**Supplied passage**
○ ○ ○

# Prius battery , confused.



## Nik333 (Mar 1, 2015)

Why don't you just call your Roadside Assistance. They should be more expert and you can watch them. Parts are so expensive, I wouldn't want to DIY it the first time.

You know there are two batteries, right?


----------



## papereater (Sep 16, 2016)

Nik333 said:


> Why don't you just call your Roadside Assistance. They should be more expert and you can watch them. Parts are so expensive, I wouldn't want to DIY it the first time.
> 
> You know there are two batteries, right?


No, didnt know! Guess thats part of my edjukayshun on prius's. Theres one batt at front drivers side. Wheres the other? I DIY much auto work, nik. not afraid of a batt challenge. Just gotta learn. From people like you!


----------



## papereater (Sep 16, 2016)

Who knows, maybe its still under the typical 3 yr warranty. Replace for free. We'll see.......


----------



## Nik333 (Mar 1, 2015)

I'm a newb. This is a good site in my new opinion. Beware of advice from people who don't know the hybrids. Even the Mitsubishi Auto Dealership in town is hesitant to work on Priuses.









Charging the 12 Volt Battery


We have a 2007 Prius and a 2015 Prius. I recently installed new 12 volt batteries in each. I wasn’t sure that these batteries were fully charged...




priuschat.com





The big one might cost you $2000. Using Occam's Razor's thought, that the simplest answer is usually the correct one, I'd assume the little battery is the problem.


----------



## Nik333 (Mar 1, 2015)

Are you sure you have gas?😈
My Prius even stumped 2 CHP when out of gas.
They don't like significant weather change. The car that is, the CHP, I don't know what their preferences are.


----------



## Unassailable (Aug 14, 2021)

The regular battery is in the trunk, rather than under the hood of a regular car. Mine lasted 7 years so not sure what's up with yours. Maybe you left the lights on. Do to the cost of the regular 12v battery, I just installed an optima.


----------



## rogerwh (Mar 1, 2021)

I have a snowbird friend and his 2012 Prius wouldn't start when he returned home from Arizona. We just hooked the charger up to the battery, under the hood. Battery under the hood is the starting battery. It took enough charge, in about two hours, to start the car.
I believe he found charging instructions in his manual.


----------



## Unassailable (Aug 14, 2021)

rogerwh said:


> I have a snowbird friend and his 2012 Prius wouldn't start when he returned home from Arizona. We just hooked the charger up to the battery, under the hood. Battery under the hood is the starting battery. It took enough charge, in about two hours, to start the car.

○ ○ ○

**Tasks to complete**
a. Print the Prius battery thread word for word, from "The big one" up to and including "is the problem.".
b. Give what follows in the Prius battery thread, picking up right after its last line.

**Provided data**
○ ○ ○

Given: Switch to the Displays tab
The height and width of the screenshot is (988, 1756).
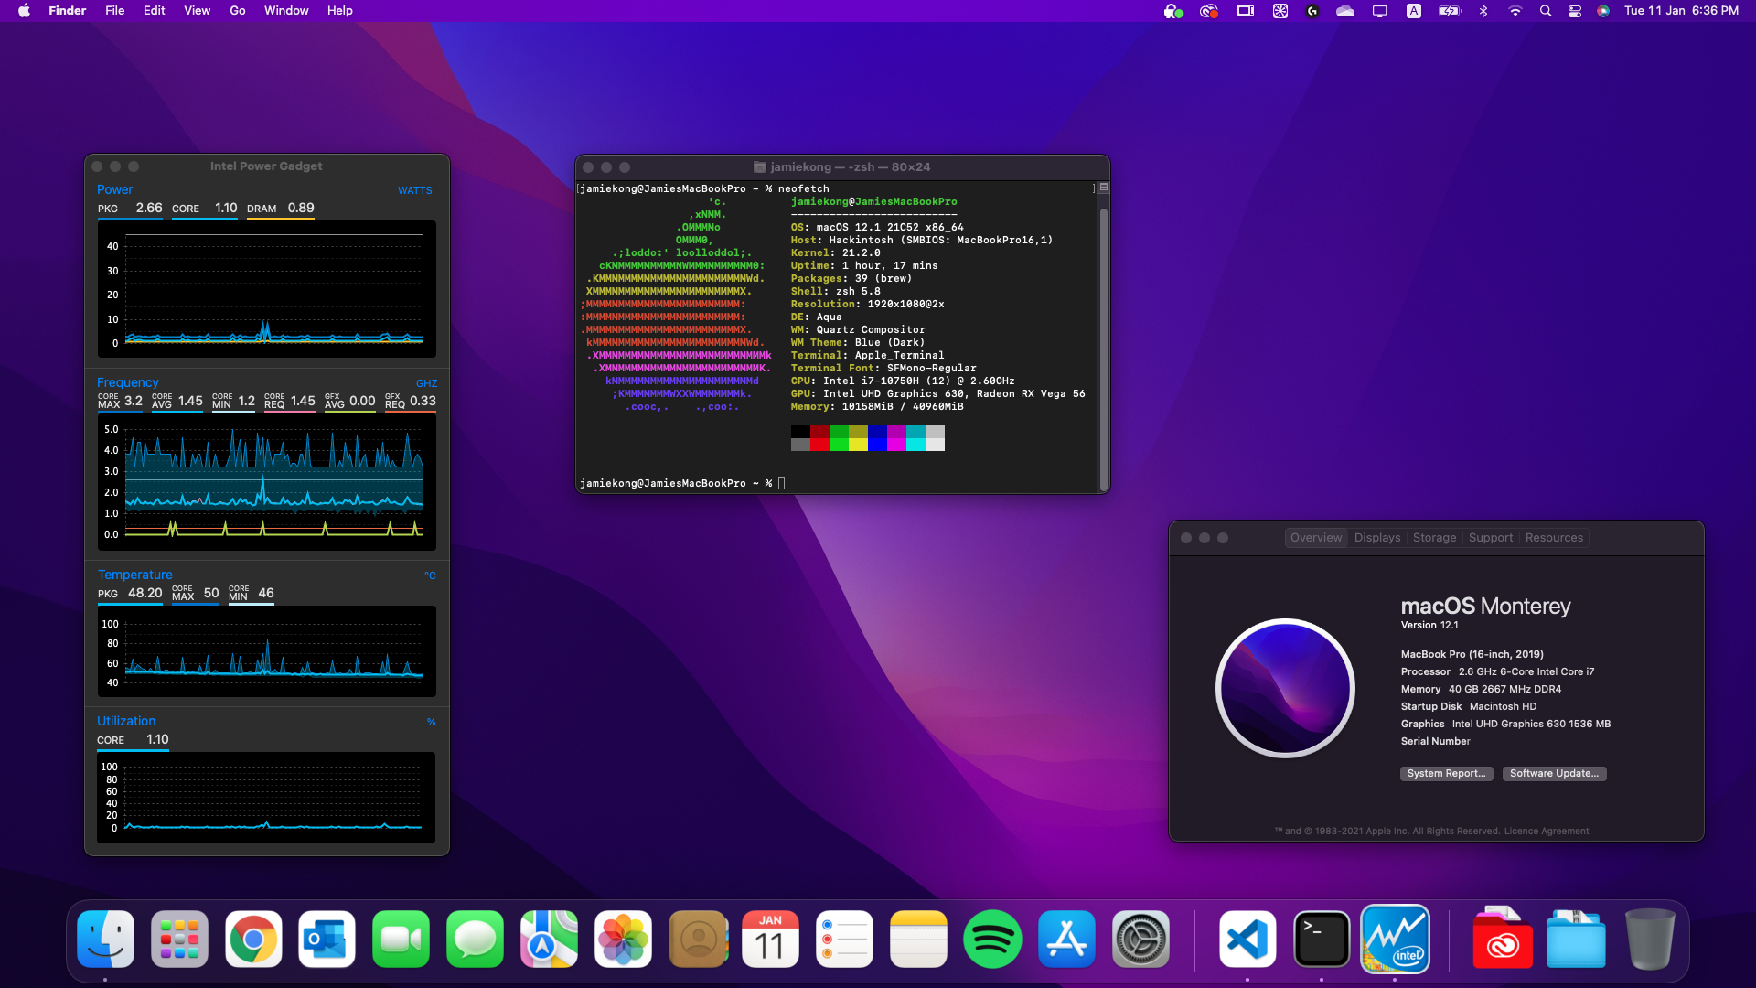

○ ○ ○

**Answer list**
a.
The big one might cost you $2000. Using Occam's Razor's thought, that the simplest answer is usually the correct one, I'd assume the little battery is the problem.

b.
> I believe he found charging instructions in his manual.


Which Prius? 12v starting is in the trunk.


----------



## rogerwh (Mar 1, 2021)

Unassailable said:


> Which Prius? 12v starting is in the trunk.


I was talking about a 2012 Prius, how bout you?

Here is a pic of a 2017 Prius Prime.


----------



## Unassailable (Aug 14, 2021)

rogerwh said:


> I was talking about a 2012 Prius, how bout you?
> 
> Here is a pic of a 2017 Prius Prime.
> View attachment 669749


I am also talking about a 2012. We've owned ours since new. That's why I asked. I haven't known any gen 2 that had their battery in the engine bay. I could be wrong. That's why I was asking - so which model was it? Looks like there was the switch in 2016.

Regardless of location, as mentioned before, the Prius has a separate starting battery that a lot of people only think the hybrid battery controls all electronics, which is not the case. If there was any issue due to the hybrid system, it would throw codes which you could figure out from the owners manual.


----------



## raylo32 (Nov 25, 2006)

I always wondered why Toyota included a separate starting battery and not just have a 12v tap from the hybrid motor battery. I suppose the idea might be that you could start and run the car even if the hybrid battery was dead but it is hard to imagine that it ever would be so dead that it couldn't start that teeny gas engine. And being that they have the separate starting battery why didn't they enable it to at least be able to start off the hybrid battery if and when the 12v starting battery is dead?




Unassailable said:


> Regardless of location, as mentioned before, the Prius has a separate starting battery that a lot of people only think the hybrid battery controls all electronics, which is not the case.


----------



## lenaitch (Feb 10, 2014)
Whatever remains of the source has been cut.